* _Task to complete_
Rewrite the lines below, replacing every "link" with "hyperlink" and keeping everything else unchanged. Leave out the pictures.

* _Excerpted records_
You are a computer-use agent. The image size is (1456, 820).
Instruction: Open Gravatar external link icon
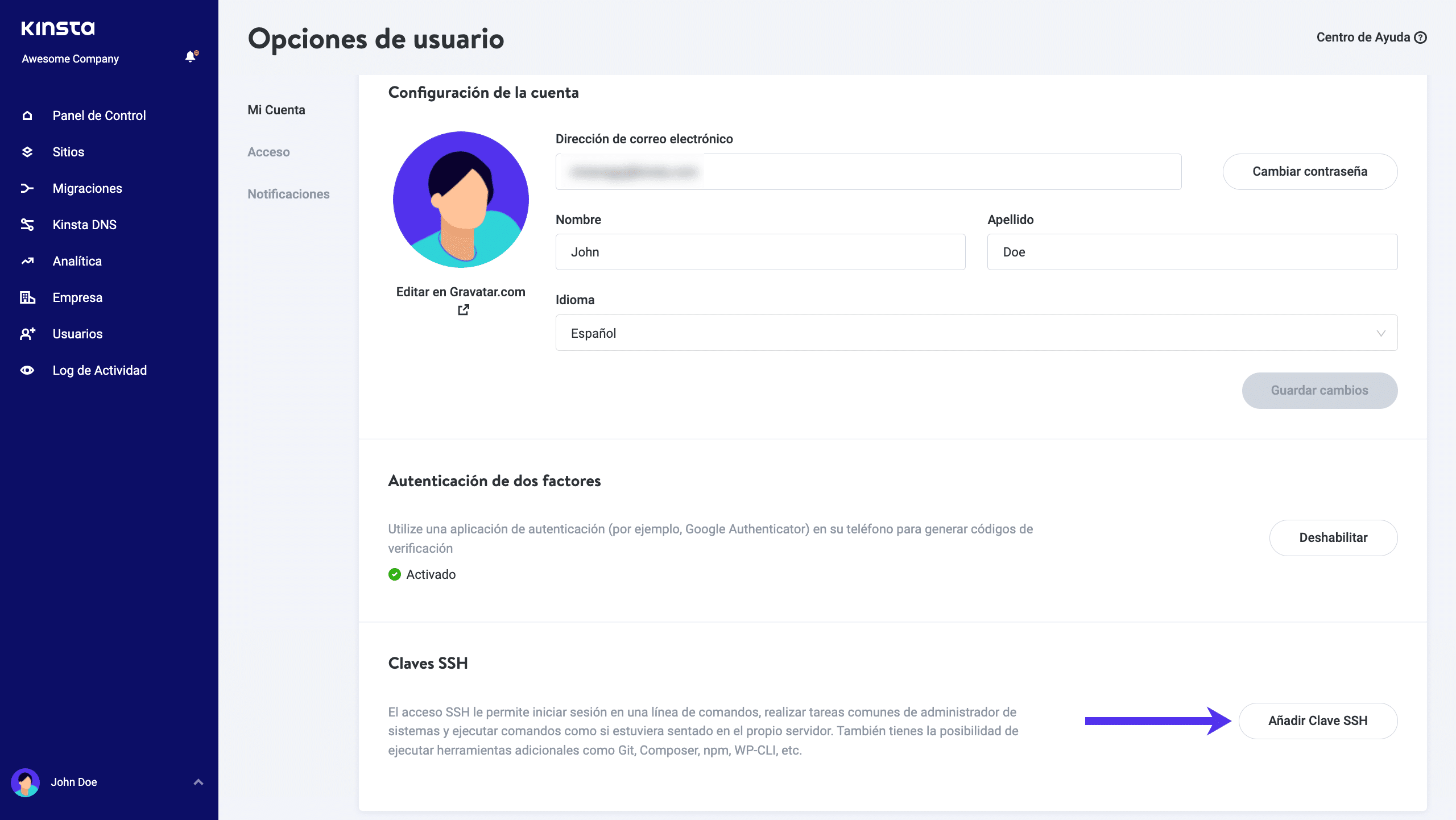pyautogui.click(x=464, y=310)
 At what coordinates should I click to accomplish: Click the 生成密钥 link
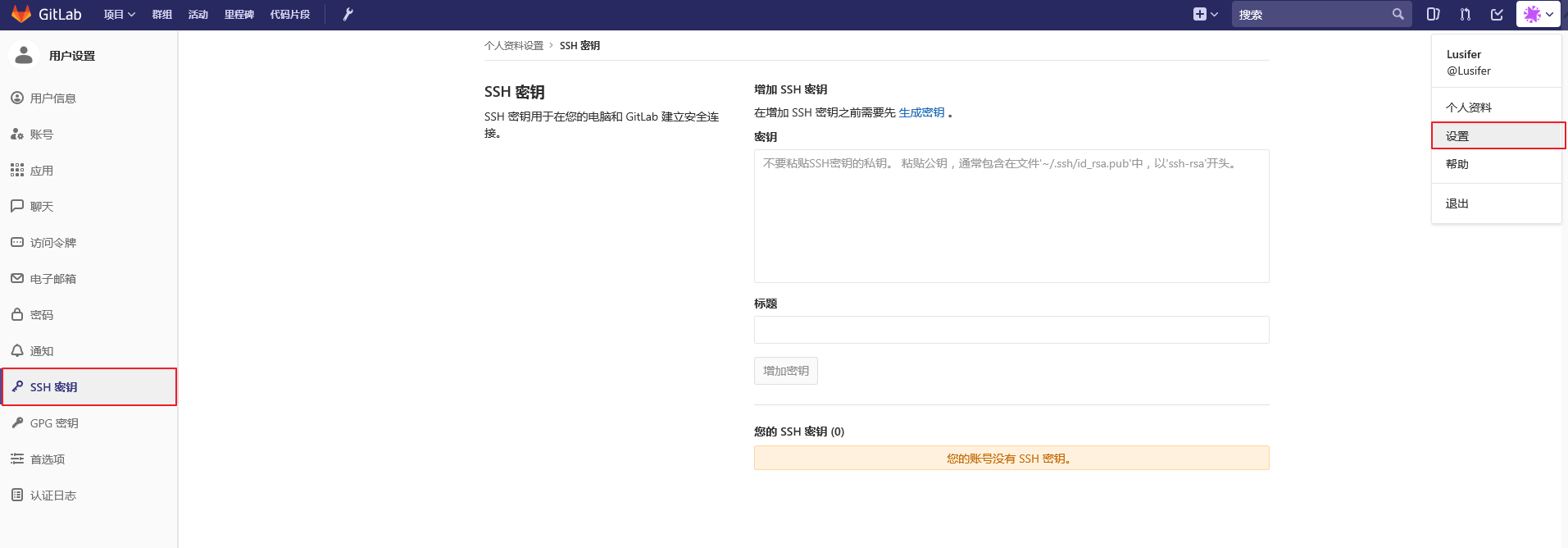point(921,112)
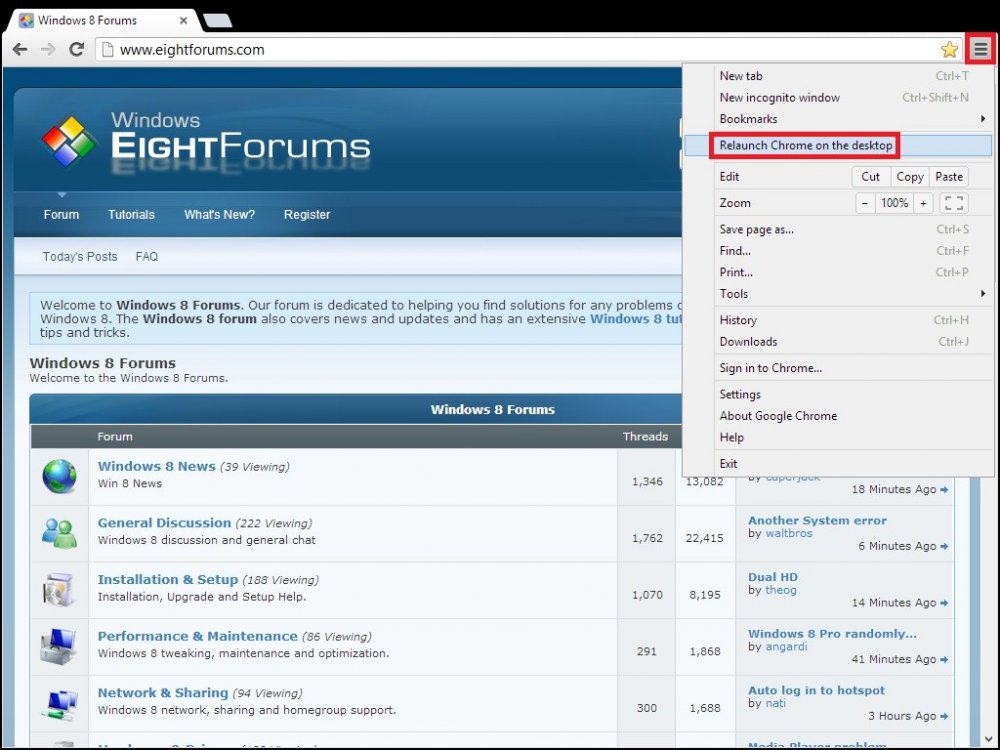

* _Final result_
You are a computer-use agent. The image size is (1456, 820).
Instruction: Open Gravatar external hyperlink icon
pyautogui.click(x=464, y=310)
 At what coordinates should I click to accomplish: Click the 生成密钥 hyperlink
point(921,112)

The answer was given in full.